4. The clamping device for flow battery testing according to claim 3, characterized in that: The adjustment assembly (5) includes an operating table (51), which is fixedly connected to the top of the moving block (44). An inner cavity (52) is provided inside the operating table (51). A slide rail (58) is provided at the bottom of the inner wall of the inner cavity (52). A pulley (511) is slidably connected inside the slide rail (58). A gear ring (57) is fixedly connected to the top of the pulley (511). A second motor (510) is fixedly installed at the bottom of the inner wall of the inner cavity (52). A drive gear (59) is fixedly connected to the output shaft of the second motor (510). The surface teeth of the drive gear (59) mesh with the teeth inside the gear ring (57). The operating table (51) has three... Each of the three second grooves (514) has a second bearing (53) fixedly connected to the inner wall surface. A second shaft (54) is rotatably connected inside the second bearing (53). A second lead screw (55) is fixedly connected to the second shaft (54). One end of the second shaft (54) passes through the second bearing (53) and is fixedly connected to a driven gear (512). The teeth on the surface of the three driven gears (512) mesh with the teeth on the top of the gear ring (57). A moving plate (56) is threadedly connected to the surface of the second lead screw (55). A sliding hole (513) is opened on the top of the operating table (51). The moving plate (56) is slidably connected in the sliding hole (513).

5. A clamping device for testing flow batteries according to claim 4, characterized in that: The clamping assembly (6) includes three clamping plates (61), which are fixedly connected to the top of three movable plates (56). Springs (64) and pressure sensors (63) are fixedly connected to the inner sides of the three clamping plates (61). Anti-slip plates (62) are fixedly connected to the other ends of the springs (64) and pressure sensors (63). The clamping plates (61) and anti-slip plates (62) are both arc-shaped.

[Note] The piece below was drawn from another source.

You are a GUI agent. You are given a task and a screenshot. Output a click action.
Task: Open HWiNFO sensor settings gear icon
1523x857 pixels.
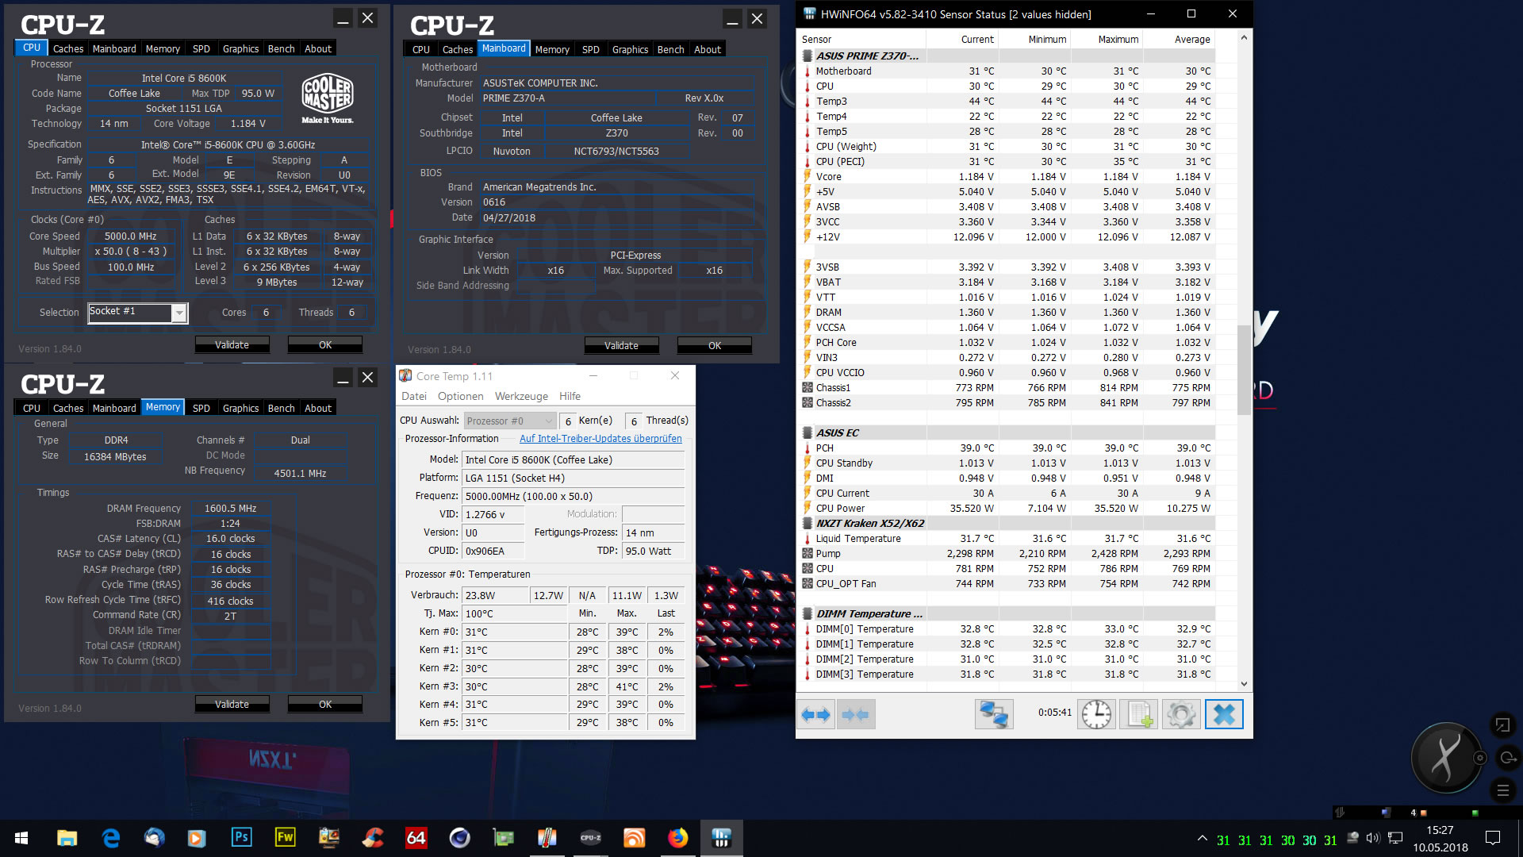[x=1181, y=715]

6. The clamping device for flow battery testing according to claim 4, characterized in that: The top of the support platform (46) has two sliding grooves (10), and a slider (11) is slidably connected in the sliding grooves (10). The slider (11) is fixedly connected to the bottom of the operating table (51).

7. A clamping device for testing flow batteries according to claim 2, characterized in that: Brake wheels (1) and rollers (2) are fixedly installed at the four corners of the bottom of the shock-absorbing base (32).